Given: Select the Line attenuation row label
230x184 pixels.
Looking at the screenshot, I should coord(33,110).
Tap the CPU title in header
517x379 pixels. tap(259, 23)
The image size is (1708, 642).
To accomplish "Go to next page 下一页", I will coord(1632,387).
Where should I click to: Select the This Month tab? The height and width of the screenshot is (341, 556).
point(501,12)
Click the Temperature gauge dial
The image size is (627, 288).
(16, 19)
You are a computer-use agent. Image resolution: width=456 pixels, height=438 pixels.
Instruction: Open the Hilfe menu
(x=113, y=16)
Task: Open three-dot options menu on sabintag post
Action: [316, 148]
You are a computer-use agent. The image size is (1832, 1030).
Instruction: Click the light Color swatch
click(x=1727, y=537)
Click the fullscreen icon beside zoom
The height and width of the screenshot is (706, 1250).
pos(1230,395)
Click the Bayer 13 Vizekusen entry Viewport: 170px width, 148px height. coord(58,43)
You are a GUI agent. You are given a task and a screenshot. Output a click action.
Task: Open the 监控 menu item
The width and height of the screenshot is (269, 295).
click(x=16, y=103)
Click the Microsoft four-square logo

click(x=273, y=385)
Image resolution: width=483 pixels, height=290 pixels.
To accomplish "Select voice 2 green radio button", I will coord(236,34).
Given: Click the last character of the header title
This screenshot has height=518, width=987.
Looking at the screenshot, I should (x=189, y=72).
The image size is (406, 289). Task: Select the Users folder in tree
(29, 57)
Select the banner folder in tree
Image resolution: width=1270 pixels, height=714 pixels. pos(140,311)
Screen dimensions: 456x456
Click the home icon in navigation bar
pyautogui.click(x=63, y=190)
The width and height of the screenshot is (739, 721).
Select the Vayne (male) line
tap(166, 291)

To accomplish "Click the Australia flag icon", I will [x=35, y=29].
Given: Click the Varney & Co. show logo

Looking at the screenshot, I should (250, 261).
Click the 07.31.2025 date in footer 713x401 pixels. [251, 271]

To be done:
Copy out all of the records above word for word, keeping every line in its original order.

Written reply:
Given: Select the Line attenuation row label
230x184 pixels.
Looking at the screenshot, I should coord(33,110).
Tap the CPU title in header
517x379 pixels. tap(259, 23)
The image size is (1708, 642).
To accomplish "Go to next page 下一页", I will coord(1632,387).
Where should I click to: Select the This Month tab? The height and width of the screenshot is (341, 556).
point(501,12)
Click the Temperature gauge dial
The image size is (627, 288).
(16, 19)
You are a computer-use agent. Image resolution: width=456 pixels, height=438 pixels.
Instruction: Open the Hilfe menu
(x=113, y=16)
Task: Open three-dot options menu on sabintag post
Action: [316, 148]
You are a computer-use agent. The image size is (1832, 1030).
Instruction: Click the light Color swatch
click(x=1727, y=537)
Click the fullscreen icon beside zoom
The height and width of the screenshot is (706, 1250).
pos(1230,395)
Click the Bayer 13 Vizekusen entry Viewport: 170px width, 148px height. coord(58,43)
You are a GUI agent. You are given a task and a screenshot. Output a click action.
Task: Open the 监控 menu item
The width and height of the screenshot is (269, 295).
click(x=16, y=103)
Click the Microsoft four-square logo

click(x=273, y=385)
Image resolution: width=483 pixels, height=290 pixels.
To accomplish "Select voice 2 green radio button", I will coord(236,34).
Given: Click the last character of the header title
This screenshot has height=518, width=987.
Looking at the screenshot, I should (x=189, y=72).
The image size is (406, 289). Task: Select the Users folder in tree
(29, 57)
Select the banner folder in tree
Image resolution: width=1270 pixels, height=714 pixels. pos(140,311)
Screen dimensions: 456x456
Click the home icon in navigation bar
pyautogui.click(x=63, y=190)
The width and height of the screenshot is (739, 721).
Select the Vayne (male) line
tap(166, 291)

To accomplish "Click the Australia flag icon", I will [x=35, y=29].
Given: Click the Varney & Co. show logo

Looking at the screenshot, I should (250, 261).
Click the 07.31.2025 date in footer 713x401 pixels. [251, 271]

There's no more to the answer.